Так или иначе, Казимир оставил деморализованных новгородцев один на один с Москвой, изготовившейся к решительному удару. Впрочем, речь шла уже не об одной только Москве. В это время Казимир вел переговоры с ордынским ханом Ахматом о военном союзе. Если бы переговоры увенчались успехом, Новгород автоматически включался в этот альянс, и тогда не только московское княжество, но и все русские земли оказывались в кольце вражеского окружения. Против новгородцев, как предателей общерусских интересов, Иван III повел рать, в которую вошли воины из Твери, Пскова, Вятки, что придало походу статус общенационального предприятия. Речь шла не о наказании вассального города за неподчинение Москве, а о ликвидации угрозы для всей Руси.
Но вернемся к Михаилу Олельковичу, а вернее к вопросу о том, сознательно или волею слепого случая он пособил Москве. Существует несколько обстоятельств, которые позволяют предположить, что князь действовал по зарнее согласованному с Кремлем сценарию. Первое — уже упоминавшаяся промосковская ориентация Олельковичей, родственные узы с Иваном III.
На обратной дороге в Киев несостоявшийся защитник новгородской земли разорил Старую Руссу и все остальные населенные пункты, подвернувшиеся ему на пути к литовской границе. Это известие никак не согласуется с прочими событиями его биографии и традициями семьи. Так его родич Юрий Ольшанский прославился тем, что неоднократно отражал нападения на Новгород Ливонского ордена.
Сейчас же киевский князь фактически открыл боевые действия против союзника своего государя, усугубляя и без того немалую вину перед Казимиром Ягеллончиком. Возможно, поведение Михаила Олельковича продиктовано и личными мотивами, желанием поквитаться с королем. После смерти его брата Семена, то есть во время его отсутствия, в Киеве было введено прямое королевское правление — «князство Киевское в воеводство есть обернено».
И еще одна деталь. Московские летописцы, неустанно выявляя «вины и грубости» новгородцев, темпераментно изобличая короля Казимира и его русских приспешников, не ставят им в вину призвание литовского князя, а при упоминании о новгородской эпопее Михаила Олельковича проявляют деликатность, ограничиваясь сухими фактами.
Исключение составляет «предисловие много» о походе московской рати на Новгород, включенное в состав Софийской Второй летописи. Здесь изобличаются «мысли злыя литовского князя», а заодно и коварные замыслы Марфы Борецкой, которая «сплется лукавыми речьми с литовским князем Михаилом да по его слову хотячи замуж за литовского пана за королева, а мыслячи привести его к себе в Великии Новъгород, да с ним хотячи владети от короля всею Ноугородскою землею». О матримониальных планах Борецкой 1471 года нет упоминания в других источниках, да и наличие таковых с учетом возраста посадницы более чем сомнительно: известно, что в 1478 году у Марфы был взрослый внук.
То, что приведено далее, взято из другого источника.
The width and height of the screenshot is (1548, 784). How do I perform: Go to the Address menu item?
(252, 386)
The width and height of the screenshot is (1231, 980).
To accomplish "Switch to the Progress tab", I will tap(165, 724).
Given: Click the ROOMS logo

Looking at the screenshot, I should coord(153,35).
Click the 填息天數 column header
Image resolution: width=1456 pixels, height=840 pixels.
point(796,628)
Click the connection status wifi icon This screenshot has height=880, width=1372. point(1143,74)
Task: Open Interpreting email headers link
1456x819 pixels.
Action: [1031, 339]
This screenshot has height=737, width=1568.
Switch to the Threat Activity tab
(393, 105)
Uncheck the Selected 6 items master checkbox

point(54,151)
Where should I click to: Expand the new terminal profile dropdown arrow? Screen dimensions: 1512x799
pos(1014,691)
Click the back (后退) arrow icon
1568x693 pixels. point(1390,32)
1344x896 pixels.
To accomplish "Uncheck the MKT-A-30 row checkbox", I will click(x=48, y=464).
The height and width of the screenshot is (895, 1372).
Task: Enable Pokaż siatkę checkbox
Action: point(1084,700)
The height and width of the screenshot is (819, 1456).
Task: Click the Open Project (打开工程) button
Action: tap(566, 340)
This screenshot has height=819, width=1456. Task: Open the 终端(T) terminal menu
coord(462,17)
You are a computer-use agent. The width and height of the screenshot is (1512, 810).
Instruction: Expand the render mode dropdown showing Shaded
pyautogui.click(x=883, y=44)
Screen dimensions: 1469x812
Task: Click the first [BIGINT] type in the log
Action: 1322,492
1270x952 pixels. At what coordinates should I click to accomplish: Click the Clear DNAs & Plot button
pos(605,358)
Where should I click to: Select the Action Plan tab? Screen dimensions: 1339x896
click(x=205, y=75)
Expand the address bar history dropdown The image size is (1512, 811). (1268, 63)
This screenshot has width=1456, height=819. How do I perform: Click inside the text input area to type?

Очевидно, что «предисловие» — в первую очередь произведение публицистическое, призванное оправдать подчинение вечевой республики Москве. Его составитель оперирует не столько фактами, сколько слухами и измышлениями. В первую очередь ему требуется показать связь новгородских крамольников с Литвой, и потому фигура Михаила Олельковича оказалась весьма подходящим материалом для построения всяких инсинуаций. В благожелательном духе изображается новгородский владыка Феофил, которому противопоставляется пролитовски настроенный чернец Пимен. Это свидетельствует о том, что мы имеем дело с оперативным откликом на события, впоследствии не подвергавшемся переработке, поскольку в январе 1480 года Феофил был арестован именно за связь с литовцами.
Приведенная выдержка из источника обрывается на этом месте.